American colleges vary greatly in the level and extent of mental health services that they provide. The CAPS programs and counseling centers are understaffed or underfunded in many places. Sometimes, there can be long waits for students seeking a counselor to talk to. With the demand for counselling only increasing since the start of the pandemic, it is imperative that colleges focus on increasing the capacity of their mental health staff so that any student that reaches out can talk to a counselor immediately and consistently. Substantial budgets should be directed towards these services and sufficient numbers of staff should be hired. Most important of all, these services should be available to any student at any school, no matter what their health insurance coverage is.

You might think that virtual counseling services would make seeking help more accessible than ever, but this is not the case. Due to U.S. government regulations concerning the licensure of healthcare providers, colleges can’t provide diagnostic and clinical services to students outside of the state that the college is located in. So, students who are studying remotely outside of the state or even go home for 2 months for winter break cannot access the mental health tele-health services from their university. This policy can leave many students without the services they need at the time when they need it most. At first, some state governors have been able to pass temporary emergency exceptions, but due to the prolonged nature of this pandemic many of these policies will soon expire. In an attempt to remedy this issue, people have proposed legislation such as the PSYPACT, an act that would allow psychologists “practice via telemedicine in states other than where they’re licensed” [2]. This legislation has been enacted in 14 states so far, but would need the support of all 50 states to be fully impactful, which would likely be a slow process. Another option that was recently introduced in the Senate was the TREAT Act, which would “support the ability for full cross-state care for all licensed providers through the duration of the pandemic emergency” [3]. While these are promising starts, there is still a gaping hole in access to services that will need to be filled as we wait for such legislation to be adopted.

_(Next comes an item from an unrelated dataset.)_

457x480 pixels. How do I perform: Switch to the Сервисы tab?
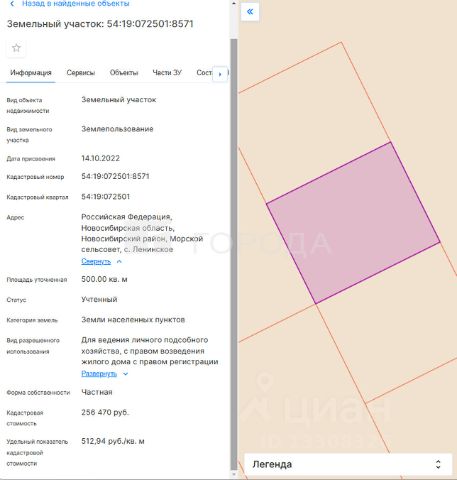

Though colleges themselves should be doing more in terms of broad policies and access to resources, teachers can also step up in individual ways. Teachers are having a rough time too, as they lost the engagement of in-person teaching and had to learn a completely new technology platform. But, many students feel that they have more work than ever, with professors giving more frequent assignments in order to keep students “engaged” and “on track”. With all of these assignments adding up, students just feel overwhelmed. It is important for teachers to recognize that they probably won’t be able to cover the same amount of material as a normal semester. They could consider being more flexible with deadlines and grading, as well as not giving as many tests or large assignments.

The lack of mental health support in the American higher education system has been a long-standing issue that was only exacerbated and further exposed by the pandemic. Colleges consistently prioritize putting money towards fancy new buildings over substantial mental health services. There is also a consistent issue of performative mental health services, such as having puppies in the library during finals or offering a free yoga class once a month. Now more than ever, it is time for colleges to step up across the board and start actually prioritizing the mental health of their students.